The third figure, immediately above, highlights the impact of the cable cut on three affected countries, each of which is connected to three submarine cables -- Senegal (ACE, SAT-3/WASC, and Atlantis-2), Ivory Coast (ACE, SAT-3/WASC, and the West African Cable System), and Equatorial Guinea (ACE, Ceiba-1, and Ceiba-2). The duration of the disruption in Senegal is longer than the other surveyed countries, but may be related to its proximity to the cable cut, which took place near Mauritania.
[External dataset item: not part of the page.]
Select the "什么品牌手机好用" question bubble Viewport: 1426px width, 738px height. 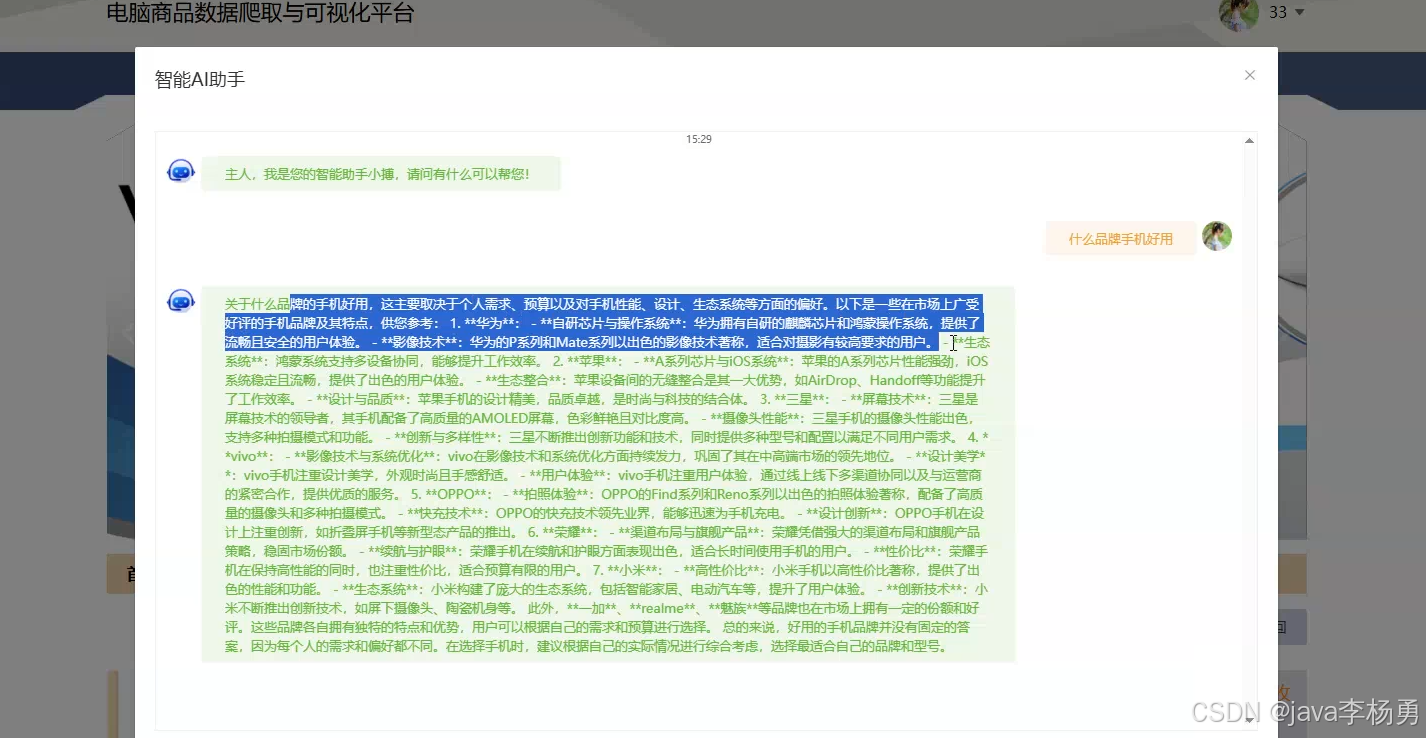tap(1119, 238)
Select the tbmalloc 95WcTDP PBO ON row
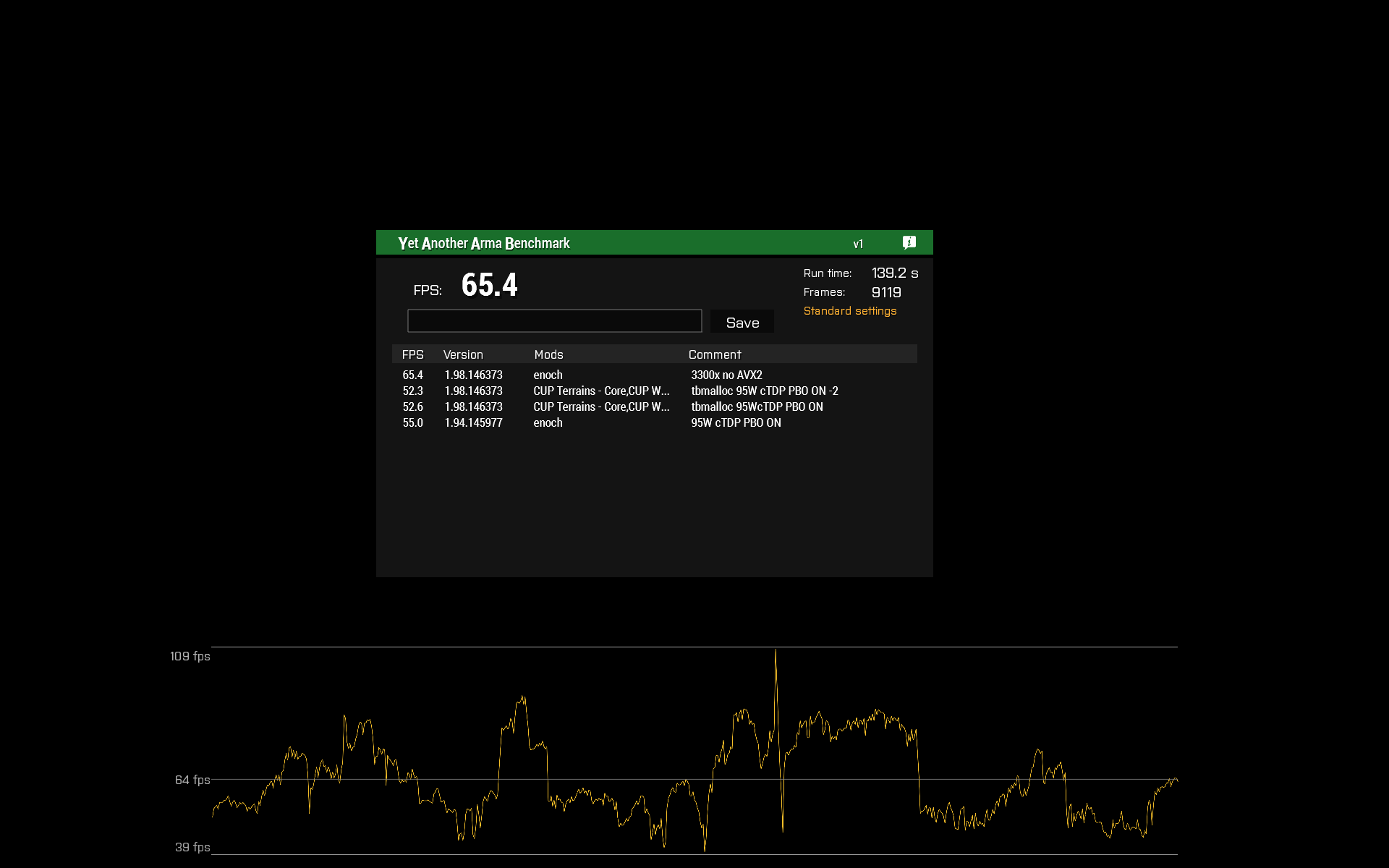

And although Equatorial Guinea is connected to three submarine cables, the Ceiba-1 cable provides no international redundancy, while the Ceiba-2 cable is only connected internationally to Cameroon. (However, Cameroon is connected to four other submarine cables, in addition to Ceiba-2 and ACE.) And while Ivory Coast (Côte d'Ivoire) is connected to ACE, the observed disruption begins several hours after the other affected countries, and lasts significantly longer, which could indicate that it is actually unrelated to the reported cable cut.


With multiple submarine cables landing in Western African countries that provide connectivity between countries, as well as to landing points in Europe, network providers in these countries have an opportunity to take advantage of this redundancy to mitigate the potential impact of problems such as the ACE submarine cable cut discussed above. Internet Intelligence data showed that in this case, there was a somewhat limited impact to Internet connectivity in connected countries, but problems with other cables in the past (2008, 2012, 2013, 2014) have resulted in much more significant issues.